BCC Fe Exchange Model
=====================

James K. Glasbrenner

August 11, 2018

## Modules

Import standard library modules:

In [1]:
from pathlib import Path
from sys import stdout

Import external modules:

In [2]:
import numpy as np
import pandas as pd
import statsmodels.formula.api as smf
import sympy
from scipy.constants import Boltzmann, electron_volt
from sympy import symbols
from sympy.vector import CoordSys3D
from pymatgen import units
from pymatgen.transformations.standard_transformations import SupercellTransformation
from ruamel.yaml import YAML
from sklearn.linear_model import LinearRegression

Set options, instantiate classes, and define global constants:

In [3]:
pd.set_option("display.colheader_justify", "left")
pd.set_option("display.html.border", 0)
html_table_style = {"selector": "th", "props": [("text-align", "left")]}
yaml = YAML()

kB = 1000 * Boltzmann / electron_volt

We also import functions from my own [neighbormodels](https://github.com/jkglasbrenner/datamaterials-neighbormodels) module that I developed for counting neighbors in a periodic crystal system.

In [4]:
from neighbormodels.structure import from_file
from neighbormodels.neighbors import count_neighbors
from neighbormodels.interactions import build_model

## Theory and background

### Magnetic ordering and the exchange interaction [[1](#glasbrenner2013_dissertation)]

A handful of elemental materials and a vast number of compounds exhibit phases with magnetic ordering, the spontaneous alignment of spins in the absence of an external magnetic field.
There are three general cases of ordering: ferromagnetism, antiferromagnetism, and ferrimagnetism.
In ferromagnetic ordering all spins align parallel to one another, resulting in a macroscopic magnetization.
In antiferromagnetism the spins are aligned anti-parallel to one another and the net magnetization is zero.
Unlike the ferromagnetic case, antiferromagnetic order can be achieved via different topologies of moment ordering.
In some systems, such as materials with a triangular Kagome lattice crystal structure, different antiferromagnetic orderings can be degenerate or energetically similar, giving rise to magnetic frustration.
In ferrimagnetism, the spins order in some non-ferromagnetic way, but the magnetization is finite.
For example, this can occur in compounds with two different magnetic species with different net moments, so even if the magnetic ordering is reminiscent of an antiferromagnet, the different moment magnitudes lead to a net magnetization.
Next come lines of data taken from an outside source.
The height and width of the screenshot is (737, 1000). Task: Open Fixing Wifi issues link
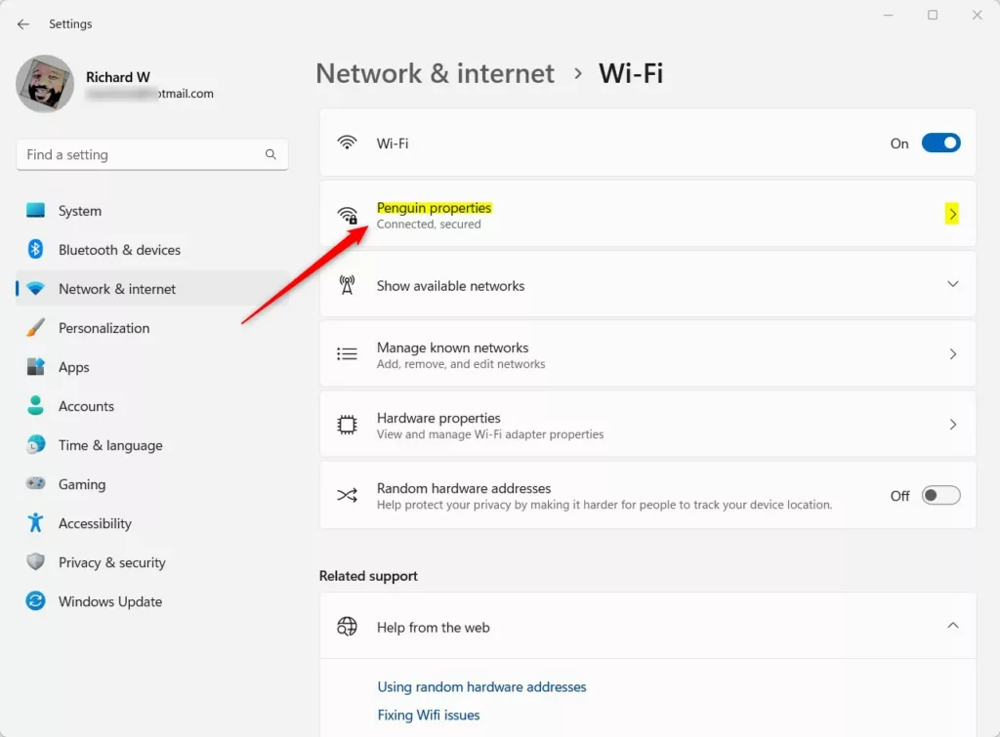tap(429, 716)
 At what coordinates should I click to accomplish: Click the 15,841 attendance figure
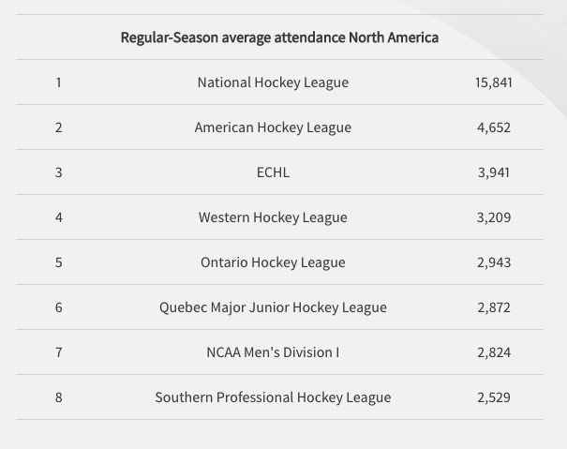click(494, 82)
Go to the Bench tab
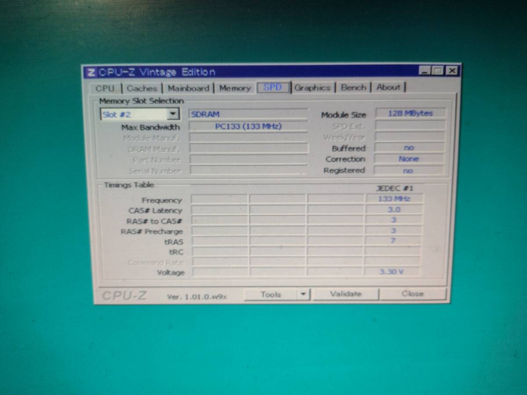This screenshot has height=395, width=527. [x=354, y=87]
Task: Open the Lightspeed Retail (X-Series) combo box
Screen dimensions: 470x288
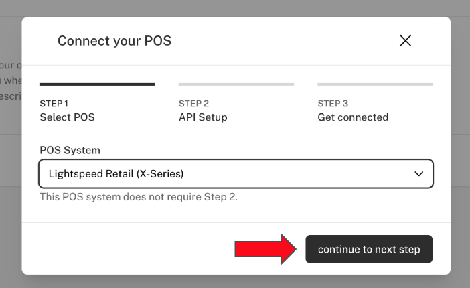Action: (236, 174)
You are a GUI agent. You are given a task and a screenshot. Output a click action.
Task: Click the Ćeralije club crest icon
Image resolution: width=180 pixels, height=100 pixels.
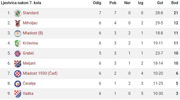[18, 84]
The origin of magnetic ordering is the so-called exchange interaction, which refers to the effect of electrostatic interactions competing with the Pauli exclusion principle.
There are several kinds of exchange, such as *direct exchange*, *superexchange*, *indirect exchange*, *itinerant exchange*, *double exchange*, and others.
Under the right conditions, the exchange interaction leads to an energetic preference for long-range magnetic ordering, with the aforementioned different kinds of exchange often preferring one type of magnetic order over another.
Building a general exchange interaction model that is compatible with all of the different kinds of exchange mechanisms and ordering patterns remains an immense theoretical challenge.

The classical Heisenberg model is one of the models used to describe magnetic systems, and it works best in systems where the spins are localized.
There has also been success in applying this model to materials with moderate levels of itinerancy.
For the rest of this tutorial, we will focus on the details of setting up and analyzing the Heisenberg model of magnetic exchange for real material systems.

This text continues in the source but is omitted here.